> **Document section**:
▽

The demonstration lasted from March 16 to March 22, 1990, coinciding with the inauguration of Lee Teng-hui on March 21 to a six-year term as president. The election Lee won was one in which only the 671 members of the National Assembly voted, only one party was recognized, and one candidate ran. This process had been characteristic of one-party rule under the Kuomintang and Chiang Kai-shek.
Protesters wore white Formosan lilies and created giant replicas of the flower as a symbol of democracy. Their adoption of the flower as an icon of freedom evoked a long native tradition. Yang Yung-ming, a professor of political science at the National Taiwan University, described it to the Taiwan Review in 2003:
"For years, Taiwanese poets have employed this flower as a symbol of grace and resilience. The aboriginal poet Lin Yi-te, for example, often used it to symbolize the Taiwanese indigenous peoples' primitive purity of spirit, and used the flower's decline to dramatize the desolation and tragedy of their decline. It was Taiwanese literature's use of this wild lily as a metaphor of simplicity and fortitude that inspired its use by those in the student democracy movement."

△

> **Direction A**:
In the passage on the 1990 Taiwan student demonstration, why did the protesters choose the white Formosan lily as their symbol? Answer in one to three sentences.
> **Direction B**:
Write what follows the last sentence of the passage on the 1990 Taiwan student demonstration.

> **Data lines**:
▽

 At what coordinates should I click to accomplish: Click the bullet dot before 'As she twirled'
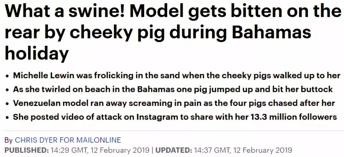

△
▽

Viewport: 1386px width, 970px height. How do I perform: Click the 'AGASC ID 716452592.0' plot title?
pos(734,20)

△

> **Response A**:
Taiwanese poets had long used the wild lily as a metaphor for simplicity and fortitude, and as a symbol of grace and resilience. That use in Taiwanese literature inspired the student democracy movement to adopt it as an icon of freedom.

> **Response B**:
On the first day of his new term, Lee Teng-hui welcomed fifty students to the Presidential Building. He expressed his support of the students' goals and promised full democracy in Taiwan beginning with reforms to be initiated that summer.
The Wild Lily student movement marked a crucial turning point in Taiwan's transition to pluralistic democracy. Six years later Lee became Taiwan's first popularly elected leader, taking 54% of the vote in an election in which over 95% of eligible voters participated. Democracy supporters continue to gather at Liberty Square every March 21 to commemorate the event. Officials affiliated with the Taiwan Solidarity Union have advocated the movement of Taiwan's Youth Day to March 21 in recognition of the students' achievement.
On the eve of the fifteenth anniversary of the ill-fated student democracy protests in China's Tiananmen Square, Lee's successor Chen Shui-bian noted that the Wild Lily student movement had taken place only a year after the events in Beijing. He noted the contrast in the way the governments responded. "The most memorable impression of the Tiananmen incident of June 4th is that of that small, thin person holding up a line of tanks, which was a heroic and disturbing impression," he said. "The March Study Movement, in pressing for the establishment of a national affairs conference, changing the way the Legislative Yuan and the National Assembly are elected and a consensus on realizing the direct election of the president, also set a timetable for reform."
Today Taiwan's national leaders are popularly elected and multiple political parties are legal. The National Assembly voted to dissolve itself in 2005.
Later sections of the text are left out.